# Failure Modes

This file summarizes the failure categories observed during the logged May
2026 workflow window. The ledger supports aggregate PR counts; exact
Claude-vs-Codex performance comparisons should not be inferred from the
anonymized provenance.

## Summary Table

| Failure mode | Typical symptom | Primary detector | Mitigation |
|---|---|---|---|
| Fabricated import or file path | `lake build` fails before theorem checking | Gate 1 build | Add compositional source pointer and require local build before PR |
| Stale base | PR compiles in old worktree but fails after trunk changes | Gate 1 build | Rebase worktree from release-candidate before opening PR |
| Parallel cache race | transient `.lake` or cache failure under concurrent builds | Gate 1 build or local retry | Isolate worktrees; retry cache step; avoid sharing mutable build directories |
| Literal proof escape hatch | `sorry` or `admit` appears in source | Gate 3 regex plus `warningAsError` | Reject PR; require closed proof term |
| Custom axiom or constant | source introduces `axiom` or `constant` | Gate 3 regex | Reject PR; require theorem from Mathlib/FormalSLT primitives |
| Noncanonical axiom trace | showcase theorem depends on an axiom outside the allowed set | Gate 4 axiom audit | Reject PR; replace proof route or weaken unsupported dependency |
| Statement drift | Lean theorem is stronger/weaker/different from the informal target | Human review | Revise target signature; document non-claims in theorem manifest |
| Overbroad edit | PR changes multiple theorem families or refactors unrelated files | Human review | Split into theorem-family lane PRs |

## Why Gate 4 Matters

Lean compilation alone proves that a term inhabits the stated type in the
current environment.
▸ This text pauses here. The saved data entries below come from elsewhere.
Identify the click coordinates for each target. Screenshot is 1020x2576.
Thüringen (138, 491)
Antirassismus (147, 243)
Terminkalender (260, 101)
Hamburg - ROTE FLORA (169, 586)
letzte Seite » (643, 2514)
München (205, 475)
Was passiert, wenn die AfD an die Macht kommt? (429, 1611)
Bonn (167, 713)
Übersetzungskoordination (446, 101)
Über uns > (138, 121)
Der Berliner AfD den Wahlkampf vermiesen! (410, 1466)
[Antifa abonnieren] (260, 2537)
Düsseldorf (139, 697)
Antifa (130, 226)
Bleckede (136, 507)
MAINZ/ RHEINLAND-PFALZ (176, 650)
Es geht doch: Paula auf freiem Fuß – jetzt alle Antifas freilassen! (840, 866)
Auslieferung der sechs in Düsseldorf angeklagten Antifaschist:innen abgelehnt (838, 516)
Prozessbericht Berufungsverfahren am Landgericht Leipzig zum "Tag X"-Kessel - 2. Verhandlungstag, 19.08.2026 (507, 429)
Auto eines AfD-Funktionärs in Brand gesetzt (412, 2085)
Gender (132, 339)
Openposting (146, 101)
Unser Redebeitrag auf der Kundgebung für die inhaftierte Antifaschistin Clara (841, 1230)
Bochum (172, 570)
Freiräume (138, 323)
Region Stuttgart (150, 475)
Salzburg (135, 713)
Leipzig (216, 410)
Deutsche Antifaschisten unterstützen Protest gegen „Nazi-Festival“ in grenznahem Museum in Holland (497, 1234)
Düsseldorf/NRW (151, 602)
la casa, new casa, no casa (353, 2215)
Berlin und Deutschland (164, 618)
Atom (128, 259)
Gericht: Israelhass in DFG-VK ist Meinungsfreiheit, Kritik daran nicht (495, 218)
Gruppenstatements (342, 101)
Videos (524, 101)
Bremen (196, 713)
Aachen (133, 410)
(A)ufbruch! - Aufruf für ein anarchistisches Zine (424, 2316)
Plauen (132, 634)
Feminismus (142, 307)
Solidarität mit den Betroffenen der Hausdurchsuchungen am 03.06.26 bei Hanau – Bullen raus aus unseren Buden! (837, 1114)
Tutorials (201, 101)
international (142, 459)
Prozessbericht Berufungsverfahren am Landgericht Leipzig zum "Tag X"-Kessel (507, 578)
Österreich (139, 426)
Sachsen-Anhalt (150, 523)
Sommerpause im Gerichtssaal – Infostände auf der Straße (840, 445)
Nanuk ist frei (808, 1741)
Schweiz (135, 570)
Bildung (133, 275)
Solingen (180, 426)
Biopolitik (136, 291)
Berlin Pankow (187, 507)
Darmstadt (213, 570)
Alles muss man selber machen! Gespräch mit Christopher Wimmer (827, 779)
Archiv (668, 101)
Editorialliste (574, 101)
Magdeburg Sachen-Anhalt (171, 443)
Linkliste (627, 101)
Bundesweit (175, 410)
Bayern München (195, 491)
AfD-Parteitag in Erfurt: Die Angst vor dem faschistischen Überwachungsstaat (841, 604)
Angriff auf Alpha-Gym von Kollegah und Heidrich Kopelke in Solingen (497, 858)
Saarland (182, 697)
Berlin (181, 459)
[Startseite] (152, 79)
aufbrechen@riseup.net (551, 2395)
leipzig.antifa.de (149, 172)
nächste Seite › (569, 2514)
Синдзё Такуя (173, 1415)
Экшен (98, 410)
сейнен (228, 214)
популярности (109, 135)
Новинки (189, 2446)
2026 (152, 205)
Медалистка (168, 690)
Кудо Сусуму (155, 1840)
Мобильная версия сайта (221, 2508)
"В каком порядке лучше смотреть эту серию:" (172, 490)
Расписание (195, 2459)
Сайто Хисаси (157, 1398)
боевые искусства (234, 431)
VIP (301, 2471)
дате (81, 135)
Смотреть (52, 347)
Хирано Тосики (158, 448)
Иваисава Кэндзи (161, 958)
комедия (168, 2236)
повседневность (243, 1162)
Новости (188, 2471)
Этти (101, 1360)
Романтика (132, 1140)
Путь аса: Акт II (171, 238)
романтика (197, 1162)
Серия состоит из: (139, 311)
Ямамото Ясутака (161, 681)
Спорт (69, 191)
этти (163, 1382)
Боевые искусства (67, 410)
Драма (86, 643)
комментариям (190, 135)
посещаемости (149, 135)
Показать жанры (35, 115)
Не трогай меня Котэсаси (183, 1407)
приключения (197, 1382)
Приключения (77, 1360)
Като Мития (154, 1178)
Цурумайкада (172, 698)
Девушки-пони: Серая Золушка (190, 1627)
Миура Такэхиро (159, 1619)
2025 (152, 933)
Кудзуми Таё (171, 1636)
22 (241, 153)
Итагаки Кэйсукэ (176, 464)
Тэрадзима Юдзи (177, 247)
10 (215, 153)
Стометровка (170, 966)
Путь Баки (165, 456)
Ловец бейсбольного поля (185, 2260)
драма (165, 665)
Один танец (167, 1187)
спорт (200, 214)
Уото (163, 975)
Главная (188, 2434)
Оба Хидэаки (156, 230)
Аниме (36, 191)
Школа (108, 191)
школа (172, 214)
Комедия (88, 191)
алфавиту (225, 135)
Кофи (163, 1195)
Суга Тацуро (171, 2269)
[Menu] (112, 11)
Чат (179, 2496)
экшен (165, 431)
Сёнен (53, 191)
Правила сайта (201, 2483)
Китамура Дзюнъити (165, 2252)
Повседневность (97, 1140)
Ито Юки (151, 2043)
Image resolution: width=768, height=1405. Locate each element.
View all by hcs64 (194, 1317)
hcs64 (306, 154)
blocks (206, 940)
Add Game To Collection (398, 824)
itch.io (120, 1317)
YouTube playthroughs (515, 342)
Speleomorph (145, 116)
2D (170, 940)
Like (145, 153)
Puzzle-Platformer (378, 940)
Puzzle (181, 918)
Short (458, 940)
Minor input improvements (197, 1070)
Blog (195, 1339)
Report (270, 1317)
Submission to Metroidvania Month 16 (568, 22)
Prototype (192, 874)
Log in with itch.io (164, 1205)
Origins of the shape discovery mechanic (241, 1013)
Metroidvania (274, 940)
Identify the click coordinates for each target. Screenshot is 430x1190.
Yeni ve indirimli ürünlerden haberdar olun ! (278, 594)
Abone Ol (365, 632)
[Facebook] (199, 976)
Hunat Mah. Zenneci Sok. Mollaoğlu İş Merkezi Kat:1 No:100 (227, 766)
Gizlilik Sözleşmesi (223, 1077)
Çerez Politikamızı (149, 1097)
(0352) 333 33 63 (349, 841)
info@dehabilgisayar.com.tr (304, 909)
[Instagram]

The showcase axiom audit adds a stronger review surface:
for each public showcase declaration, the CI records the axiom set reported by
`#print axioms` and fails if any trace is outside:

```text
propext
Classical.choice
Quot.sound
```

This is not a proof of all Mathlib soundness assumptions. It is a mechanical
audit that the showcased FormalSLT theorems do not introduce noncanonical
dependencies beyond the standard Mathlib axiom set used here.

## Statement Drift Is Not A Kernel Error

The Lean kernel checks proof correctness, not theorem intent. A theorem can
typecheck while proving a claim that is too weak, too strong, or scoped
differently from the informal target. That is why the workflow keeps a human
statement-adequacy review and ships `THEOREM_MANIFEST.md`.

## Provenance Caution

The anonymized ledger preserves complete aggregate workflow counts but only
partial tool-specific provenance. It should be used for aggregate throughput,
family-level breakdowns, and failure-mode discussion. It should not be used to
claim that Claude or Codex outperformed the other.